O vírus causador da encefalomielite aviária é um Tremovirus A (antigo Avian encephalomyelitis virus), classificado dentro da família Picornaviridae, que exibe tropismo pelo sistema nervoso central de galinhas, perus, faisões, codornas e pombos. A partícula viral (figura 1) caracteriza-se por seu formato icosaédrico com uma estrutura externa composta por 32-42 capsômeros. A ausência de envelope confere a esses vírus bastante resistência às condições ambientais adversas, podendo permanecer viáveis por longos períodos no ambiente de criação. O genoma do vírus (RNA fita simples) codifica as poliproteínas P1, P2 e P3. A região P1 codifica as 4 proteínas estruturais: VP1, VP2, VP3 e VP4.
Figura 1: Representação do capsídeo viral com destaque para as proteínas estruturais.
Fonte: Viralzone.
A doença afeta principalmente aves jovens, geralmente com 1 a 2 semanas de idade, com sinais clínicos (figura 2) como ataxia, fraqueza nas pernas, mobilidade reduzida e tremores principalmente de cabeça e pescoço. Embora as aves adultas não apresentem a sintomatologia clássica da doença, há prejuízos nos índices zootécnicos. A infecção pode causar uma queda temporária na produção de ovos (entre 5 e 10%) , acompanhada de diminuição da taxa de eclodibilidade devido à mortalidade embrionária.

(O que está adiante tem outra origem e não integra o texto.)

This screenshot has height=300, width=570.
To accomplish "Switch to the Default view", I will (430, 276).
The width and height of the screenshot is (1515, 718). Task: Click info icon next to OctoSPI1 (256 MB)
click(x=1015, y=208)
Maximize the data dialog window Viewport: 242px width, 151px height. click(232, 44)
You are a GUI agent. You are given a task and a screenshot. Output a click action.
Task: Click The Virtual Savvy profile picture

Figura 2: Aves jovens apresentando quadro com sinais neurológicos.
Fonte: Cornell University
A razão pela qual a doença se apresenta sob diferentes formas em aves de diferentes idades deve-se a um fenômeno chamado resistência com a idade. Sabemos que à medida que as aves envelhecem, o sistema imunológico humoral torna-se mais responsivo, maduro e eficiente para responder aos desafios.

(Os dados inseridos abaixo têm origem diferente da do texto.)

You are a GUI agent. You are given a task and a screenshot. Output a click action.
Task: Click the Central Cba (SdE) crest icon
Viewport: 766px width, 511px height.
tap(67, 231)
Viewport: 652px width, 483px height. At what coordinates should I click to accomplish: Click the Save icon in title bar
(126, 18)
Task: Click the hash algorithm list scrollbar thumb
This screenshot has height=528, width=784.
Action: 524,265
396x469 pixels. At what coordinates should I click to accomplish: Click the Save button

Todos os vírus da EA isolados até o momento pertencem a um único sorotipo. Entretanto, essas cepas antigenicamente uniformes variam no tropismo e virulência. Com isso, temos 2 patotipos diferentes:
- Cepas de campo (não adaptadas em embrião/ovos) à ENTEROTRÓPICAS
- Cepas patogênicas (adaptadas em embrião/ovos) à NEUROTRÓPICAS
As cepas de campo infectam as aves pela via oral e são eliminadas pelas fezes. São estirpes não-patogênicos, mas que têm a capacidade de infectar pintinhos e causar sintomatologia neurológica quando essas aves são suscetíveis, ou seja, sem anticorpos protetivos circulantes. Já as cepas adaptadas, acredita-se que sejam cepas mutantes de campo selecionadas após passagens embrionárias que possuem a capacidade de causar sinais neurológicos graves.

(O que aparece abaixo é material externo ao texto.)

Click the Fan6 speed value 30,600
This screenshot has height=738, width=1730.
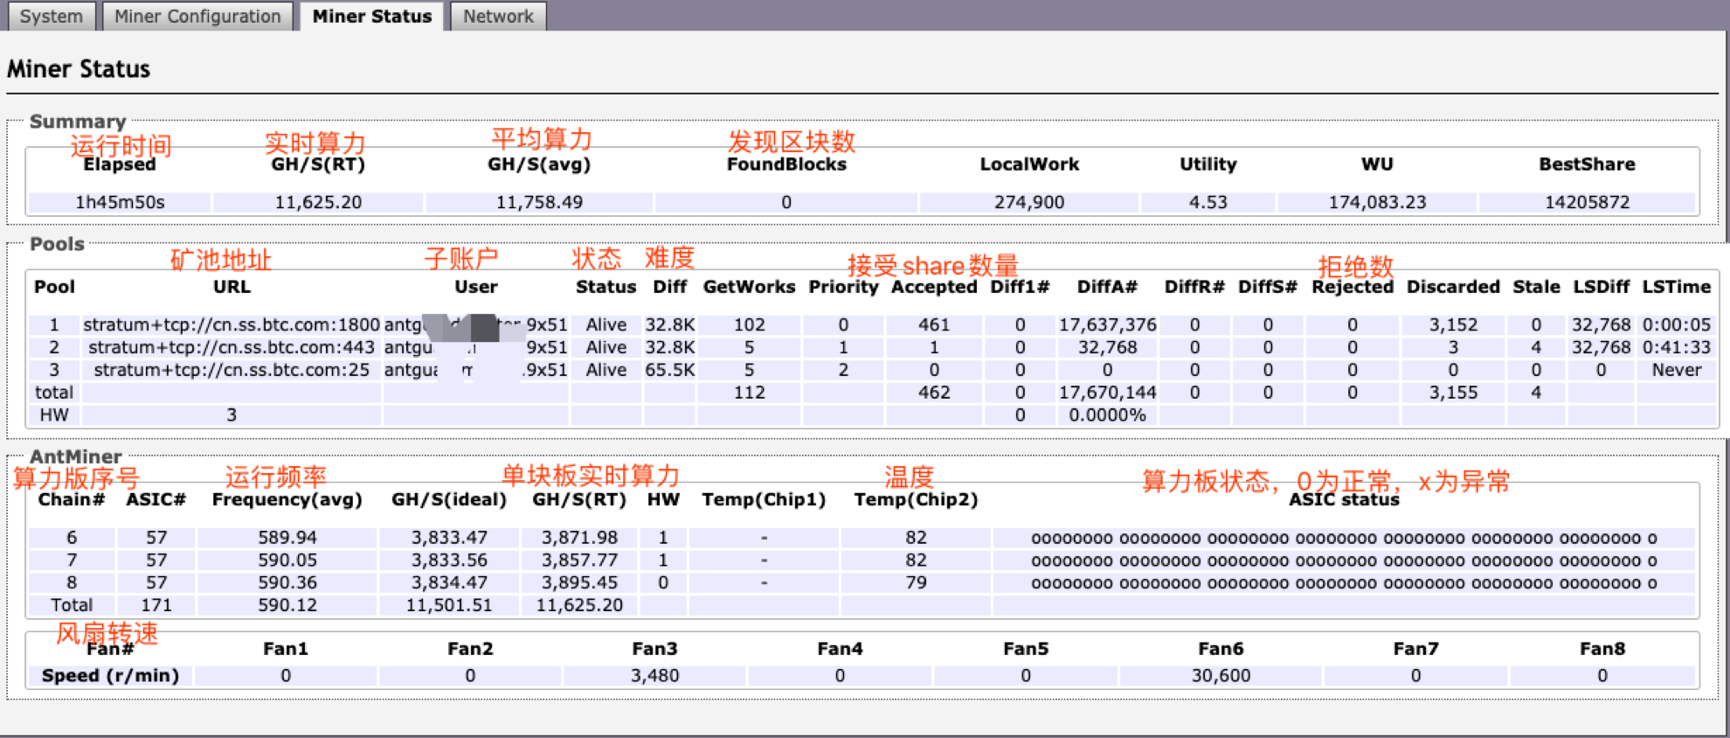[1221, 676]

Figura 3: Aspectos epidemiológicos da EA com destaque para as formas de transmissão.
A transmissão da EA pode ocorrer tanto horizontalmente quanto verticalmente. Em razão disso, podemos ter diferentes períodos de incubação para a doença, como podemos ver no quadro abaixo (figura 3)
Macroscopicamente, as lesões são de difícil visualização, embora áreas pálidas e puntiformes possam ser encontradas no miocárdio e nos músculos do proventrículo e moela (figura A). A congestão dos vasos das meninges também pode ser um achado (figura B). Como não existem sinais clínicos patognomônicos da EA em aves adultas, as aves, além da já citada leve queda na produção de ovos, podem apresentar cegueira tardia e formação de catarata (opacidade ou coloração azulada dos olhos) (figuras C e D).
Figuras A e B: Lesões macroscópicas em razão da encefalomielite aviária.
Fonte: Cornell University
Figuras C e D: Opacidade de tonalidade azulada do cristalino em aves adultas.
Fonte: Cornell University
Microscopicamente, as lesões podem auxiliar bastante no diagnóstico. Não temos produção de corpúsculos de inclusão e a lesão principal consiste em encefalomielite não supurativa. Há gliose focal e difusa do cerebelo e medula, presença de manguito perivascular e cromatólise central (degeneração células de Purkinje) no SNC (figura E). As lesões viscerais são caracterizadas por hiperplasia dos agregados linfoides em diversos órgãos, principalmente proventrículo (figura F).
Figuras E e F: Opacidade de tonalidade e azulada do cristalino em aves adultas.